3 Replies Latest reply on Oct 2, 2013 4:32 AM by user10882870

    Using self-signed CA for signed jar




      In trying to work with the heightened restrictions of Java 7, I have been attempting to use a self-signed CA (Certificate Authority) and sign a jar file with its public key.


      I have followed these steps:


      Create key and CA using openssh

      Export key in pkcs12 format

      Import pkcs12 formatted key into keystore

      Sign jar file


      (I used openssh to create the root CA because the root CA created with keytool alone was not importable into Firefox.)


      I used this code:


      openssl genrsa -des3 -out aaa-openssl.key 2048

      openssl req -new -x509 -key aaa-openssl.key -out aaa-openssl.crt -subj '/C=US/O=AAA open ssl/CN=AAA open ssl Root' -days 365

      openssl pkcs12 -export -in aaa-openssl.crt -inkey aaa-openssl.key -out keystore.pkcs12

      keytool -importkeystore -srckeystore keystore.pkcs12 -srcstoretype PKCS12 -deststoretype JKS -destkeystore keystore.jks    #default alias "1"
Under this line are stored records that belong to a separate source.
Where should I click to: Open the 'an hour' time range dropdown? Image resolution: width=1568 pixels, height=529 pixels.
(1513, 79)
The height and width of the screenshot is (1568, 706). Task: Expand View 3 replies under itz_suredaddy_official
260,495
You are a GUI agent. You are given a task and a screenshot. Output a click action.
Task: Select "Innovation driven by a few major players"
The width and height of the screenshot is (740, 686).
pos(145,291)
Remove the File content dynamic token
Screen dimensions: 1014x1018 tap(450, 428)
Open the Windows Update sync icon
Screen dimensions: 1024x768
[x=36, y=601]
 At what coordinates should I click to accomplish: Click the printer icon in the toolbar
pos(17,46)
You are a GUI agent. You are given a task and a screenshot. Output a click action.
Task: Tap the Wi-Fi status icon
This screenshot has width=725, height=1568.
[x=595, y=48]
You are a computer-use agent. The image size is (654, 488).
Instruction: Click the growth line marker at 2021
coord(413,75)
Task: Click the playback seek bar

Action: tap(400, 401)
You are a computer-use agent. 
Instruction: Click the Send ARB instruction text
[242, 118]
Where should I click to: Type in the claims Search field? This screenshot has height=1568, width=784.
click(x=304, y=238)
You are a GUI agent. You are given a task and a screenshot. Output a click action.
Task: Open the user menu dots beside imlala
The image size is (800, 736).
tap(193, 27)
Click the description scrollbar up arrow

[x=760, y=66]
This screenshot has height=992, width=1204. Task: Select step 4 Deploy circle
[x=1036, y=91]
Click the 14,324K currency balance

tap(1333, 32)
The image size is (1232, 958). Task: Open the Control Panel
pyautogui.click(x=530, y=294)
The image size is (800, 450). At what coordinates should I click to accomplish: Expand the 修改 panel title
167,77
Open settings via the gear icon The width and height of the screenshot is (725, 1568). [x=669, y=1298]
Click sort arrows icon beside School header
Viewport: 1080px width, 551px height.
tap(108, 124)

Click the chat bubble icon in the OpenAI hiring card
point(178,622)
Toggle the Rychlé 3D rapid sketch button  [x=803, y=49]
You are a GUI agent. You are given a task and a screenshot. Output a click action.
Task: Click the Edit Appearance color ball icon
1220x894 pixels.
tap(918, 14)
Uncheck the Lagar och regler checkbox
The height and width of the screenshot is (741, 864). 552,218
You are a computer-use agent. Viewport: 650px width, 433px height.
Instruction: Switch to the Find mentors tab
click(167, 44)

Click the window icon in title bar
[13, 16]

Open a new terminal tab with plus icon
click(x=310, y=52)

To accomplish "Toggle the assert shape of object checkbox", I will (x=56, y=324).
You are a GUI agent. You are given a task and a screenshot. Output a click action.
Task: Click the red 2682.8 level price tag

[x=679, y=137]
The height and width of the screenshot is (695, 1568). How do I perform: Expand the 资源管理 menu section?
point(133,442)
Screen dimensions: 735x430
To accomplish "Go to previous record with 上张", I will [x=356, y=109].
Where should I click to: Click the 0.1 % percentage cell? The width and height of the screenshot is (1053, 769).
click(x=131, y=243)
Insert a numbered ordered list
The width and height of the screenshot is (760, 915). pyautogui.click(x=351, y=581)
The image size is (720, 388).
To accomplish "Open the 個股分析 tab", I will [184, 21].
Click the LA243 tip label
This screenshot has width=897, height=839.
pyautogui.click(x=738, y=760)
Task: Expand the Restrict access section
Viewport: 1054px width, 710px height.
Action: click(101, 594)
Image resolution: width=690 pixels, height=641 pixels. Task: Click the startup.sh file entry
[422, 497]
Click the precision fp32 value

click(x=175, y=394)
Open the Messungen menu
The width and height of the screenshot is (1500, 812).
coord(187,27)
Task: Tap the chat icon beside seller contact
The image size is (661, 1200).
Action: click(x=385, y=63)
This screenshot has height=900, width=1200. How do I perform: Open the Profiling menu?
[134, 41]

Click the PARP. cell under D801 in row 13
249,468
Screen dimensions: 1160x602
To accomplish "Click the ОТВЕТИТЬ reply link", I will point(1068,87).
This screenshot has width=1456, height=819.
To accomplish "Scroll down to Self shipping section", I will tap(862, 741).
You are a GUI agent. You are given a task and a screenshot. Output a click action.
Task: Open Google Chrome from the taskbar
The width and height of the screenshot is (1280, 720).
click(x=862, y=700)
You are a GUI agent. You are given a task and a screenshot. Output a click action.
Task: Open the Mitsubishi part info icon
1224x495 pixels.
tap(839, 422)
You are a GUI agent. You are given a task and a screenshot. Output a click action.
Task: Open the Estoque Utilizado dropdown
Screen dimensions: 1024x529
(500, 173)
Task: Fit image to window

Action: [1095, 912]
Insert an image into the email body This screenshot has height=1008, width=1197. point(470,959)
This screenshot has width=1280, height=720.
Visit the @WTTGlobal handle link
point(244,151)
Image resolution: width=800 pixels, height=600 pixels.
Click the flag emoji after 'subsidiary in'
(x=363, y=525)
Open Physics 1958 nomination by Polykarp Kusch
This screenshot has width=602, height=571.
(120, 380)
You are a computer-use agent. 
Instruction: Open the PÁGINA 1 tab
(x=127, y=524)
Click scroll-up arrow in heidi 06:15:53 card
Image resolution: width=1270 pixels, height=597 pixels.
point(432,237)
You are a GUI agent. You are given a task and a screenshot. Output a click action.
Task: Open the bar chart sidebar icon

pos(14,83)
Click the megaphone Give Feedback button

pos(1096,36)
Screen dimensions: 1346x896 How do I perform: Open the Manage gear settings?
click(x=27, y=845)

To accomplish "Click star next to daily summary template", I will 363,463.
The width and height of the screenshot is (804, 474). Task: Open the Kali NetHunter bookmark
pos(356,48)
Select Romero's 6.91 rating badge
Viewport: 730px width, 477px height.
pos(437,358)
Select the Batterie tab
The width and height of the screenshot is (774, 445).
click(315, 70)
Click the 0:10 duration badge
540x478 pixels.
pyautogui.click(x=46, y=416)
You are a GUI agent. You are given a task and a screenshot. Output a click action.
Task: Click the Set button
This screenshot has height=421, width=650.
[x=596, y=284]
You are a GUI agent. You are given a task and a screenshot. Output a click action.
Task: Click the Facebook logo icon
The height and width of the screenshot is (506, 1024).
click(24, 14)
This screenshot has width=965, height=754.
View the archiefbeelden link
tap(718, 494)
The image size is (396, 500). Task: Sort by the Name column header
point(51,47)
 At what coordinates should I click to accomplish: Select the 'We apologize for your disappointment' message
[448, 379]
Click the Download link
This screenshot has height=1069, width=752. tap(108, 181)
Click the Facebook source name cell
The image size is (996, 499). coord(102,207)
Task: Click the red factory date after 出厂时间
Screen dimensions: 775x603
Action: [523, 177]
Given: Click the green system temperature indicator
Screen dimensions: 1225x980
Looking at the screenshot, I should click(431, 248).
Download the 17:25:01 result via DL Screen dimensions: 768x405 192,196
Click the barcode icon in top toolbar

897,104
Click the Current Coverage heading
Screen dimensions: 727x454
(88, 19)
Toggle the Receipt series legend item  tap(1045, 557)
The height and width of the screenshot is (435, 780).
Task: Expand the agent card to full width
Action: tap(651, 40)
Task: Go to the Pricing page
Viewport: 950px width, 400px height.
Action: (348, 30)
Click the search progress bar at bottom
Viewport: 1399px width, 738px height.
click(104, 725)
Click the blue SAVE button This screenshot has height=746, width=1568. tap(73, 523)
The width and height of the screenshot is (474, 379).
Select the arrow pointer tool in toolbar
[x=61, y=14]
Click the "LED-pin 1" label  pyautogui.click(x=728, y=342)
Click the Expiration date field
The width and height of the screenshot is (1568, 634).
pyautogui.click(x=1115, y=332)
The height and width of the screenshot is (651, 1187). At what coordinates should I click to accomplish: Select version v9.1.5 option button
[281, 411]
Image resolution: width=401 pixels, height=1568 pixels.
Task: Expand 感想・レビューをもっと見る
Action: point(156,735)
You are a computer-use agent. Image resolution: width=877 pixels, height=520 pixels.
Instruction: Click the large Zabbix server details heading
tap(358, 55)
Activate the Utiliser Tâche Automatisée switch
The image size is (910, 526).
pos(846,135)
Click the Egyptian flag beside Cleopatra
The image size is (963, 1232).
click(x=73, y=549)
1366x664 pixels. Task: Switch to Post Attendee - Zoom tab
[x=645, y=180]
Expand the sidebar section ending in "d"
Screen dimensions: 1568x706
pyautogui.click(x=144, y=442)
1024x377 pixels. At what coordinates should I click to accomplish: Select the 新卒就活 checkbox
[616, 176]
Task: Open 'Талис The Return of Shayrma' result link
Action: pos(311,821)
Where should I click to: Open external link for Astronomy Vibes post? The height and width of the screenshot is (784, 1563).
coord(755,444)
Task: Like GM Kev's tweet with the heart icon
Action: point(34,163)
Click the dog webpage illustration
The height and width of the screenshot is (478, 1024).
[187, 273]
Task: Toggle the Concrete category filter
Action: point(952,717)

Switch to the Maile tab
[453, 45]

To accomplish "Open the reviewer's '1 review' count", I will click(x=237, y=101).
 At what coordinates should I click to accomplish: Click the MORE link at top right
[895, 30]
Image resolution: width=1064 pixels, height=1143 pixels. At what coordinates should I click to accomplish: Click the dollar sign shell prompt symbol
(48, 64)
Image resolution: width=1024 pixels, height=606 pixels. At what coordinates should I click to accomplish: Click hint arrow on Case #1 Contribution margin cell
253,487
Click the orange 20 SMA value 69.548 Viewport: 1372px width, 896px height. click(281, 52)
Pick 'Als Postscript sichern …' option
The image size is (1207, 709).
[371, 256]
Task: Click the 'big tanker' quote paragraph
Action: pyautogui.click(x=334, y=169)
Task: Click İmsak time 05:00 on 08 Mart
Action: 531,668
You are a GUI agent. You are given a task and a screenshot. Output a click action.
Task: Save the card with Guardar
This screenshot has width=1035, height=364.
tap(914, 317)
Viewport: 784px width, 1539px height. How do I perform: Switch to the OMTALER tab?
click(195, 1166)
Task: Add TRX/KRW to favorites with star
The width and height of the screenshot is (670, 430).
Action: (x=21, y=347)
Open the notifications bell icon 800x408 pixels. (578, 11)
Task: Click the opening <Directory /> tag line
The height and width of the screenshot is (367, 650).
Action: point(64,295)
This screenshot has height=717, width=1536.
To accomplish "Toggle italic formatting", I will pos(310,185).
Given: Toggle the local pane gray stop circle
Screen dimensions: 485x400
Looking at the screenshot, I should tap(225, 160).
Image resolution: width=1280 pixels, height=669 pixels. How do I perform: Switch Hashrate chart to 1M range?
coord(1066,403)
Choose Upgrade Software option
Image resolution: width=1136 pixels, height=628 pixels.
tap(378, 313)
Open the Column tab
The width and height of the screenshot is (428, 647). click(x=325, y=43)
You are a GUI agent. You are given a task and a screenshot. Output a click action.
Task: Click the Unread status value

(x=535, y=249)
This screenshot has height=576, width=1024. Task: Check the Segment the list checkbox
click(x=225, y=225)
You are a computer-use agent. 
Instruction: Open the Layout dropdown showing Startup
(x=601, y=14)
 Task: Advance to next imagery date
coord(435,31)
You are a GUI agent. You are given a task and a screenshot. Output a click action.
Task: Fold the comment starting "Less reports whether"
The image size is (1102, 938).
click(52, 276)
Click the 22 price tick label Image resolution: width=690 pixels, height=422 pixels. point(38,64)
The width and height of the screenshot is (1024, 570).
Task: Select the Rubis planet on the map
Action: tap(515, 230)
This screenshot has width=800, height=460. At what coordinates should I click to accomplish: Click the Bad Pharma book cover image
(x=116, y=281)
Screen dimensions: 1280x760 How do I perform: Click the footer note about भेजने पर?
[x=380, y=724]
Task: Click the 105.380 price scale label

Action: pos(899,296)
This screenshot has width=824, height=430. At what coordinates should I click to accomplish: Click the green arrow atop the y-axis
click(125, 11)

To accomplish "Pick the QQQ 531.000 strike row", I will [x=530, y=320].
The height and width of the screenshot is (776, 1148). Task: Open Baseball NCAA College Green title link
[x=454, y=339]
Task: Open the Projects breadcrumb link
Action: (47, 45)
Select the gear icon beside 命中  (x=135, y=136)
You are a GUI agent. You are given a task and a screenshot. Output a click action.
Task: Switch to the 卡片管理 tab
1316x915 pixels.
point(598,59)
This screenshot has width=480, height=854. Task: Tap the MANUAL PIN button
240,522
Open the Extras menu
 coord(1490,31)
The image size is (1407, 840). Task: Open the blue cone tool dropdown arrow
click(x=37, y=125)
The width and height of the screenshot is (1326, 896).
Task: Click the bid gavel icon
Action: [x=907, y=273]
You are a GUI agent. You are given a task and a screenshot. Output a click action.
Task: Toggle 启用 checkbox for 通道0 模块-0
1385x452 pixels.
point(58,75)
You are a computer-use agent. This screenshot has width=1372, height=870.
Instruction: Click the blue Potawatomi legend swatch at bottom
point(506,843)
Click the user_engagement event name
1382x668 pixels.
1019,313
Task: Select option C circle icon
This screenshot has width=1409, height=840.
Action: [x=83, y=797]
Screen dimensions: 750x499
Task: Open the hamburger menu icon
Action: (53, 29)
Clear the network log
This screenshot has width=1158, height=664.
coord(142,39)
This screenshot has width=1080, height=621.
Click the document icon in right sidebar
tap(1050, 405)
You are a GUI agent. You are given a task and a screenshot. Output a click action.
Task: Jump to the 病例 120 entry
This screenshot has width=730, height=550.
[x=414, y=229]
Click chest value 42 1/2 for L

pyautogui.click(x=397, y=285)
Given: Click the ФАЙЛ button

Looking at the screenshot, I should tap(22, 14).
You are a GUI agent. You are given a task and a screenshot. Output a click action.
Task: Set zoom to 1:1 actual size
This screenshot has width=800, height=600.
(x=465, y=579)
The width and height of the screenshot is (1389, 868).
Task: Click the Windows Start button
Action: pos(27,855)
      keytool -list -v -keystore keystore.jks

      cp keystore.jks ~/.keystore

      jarsigner -storepass <password> JavaJar.jar 1


      This seems to work fine without any errors


      Then I import the root CA created with openssl into Firefox.  I verify this has been done successfully in that I am able to view my certificate in Firefox Certificates > Authorities.


      However, when I try to run the applet, I still am presented with the "UNKNOWN" publisher dialog, and have to accept the one-time run option (with the additional threat that in future versions of Java my applet with be blocked altogether).


      In comparing the applet metadata form the prompt window with the certificate I imported, the SHA1 fingerprint and MD5 fingerprint both match.


      There is a difference in the serial numbers, however, but I don't know if this is important.


      I would appreciate some information regarding why I am not able to freely run my applet, and am still hanging up on the "UNKNOWN" publisher hitch.


      Is it not possible to provide a publisher name when creating a self-signed CA?


      Thank you,


      Allasso Travesser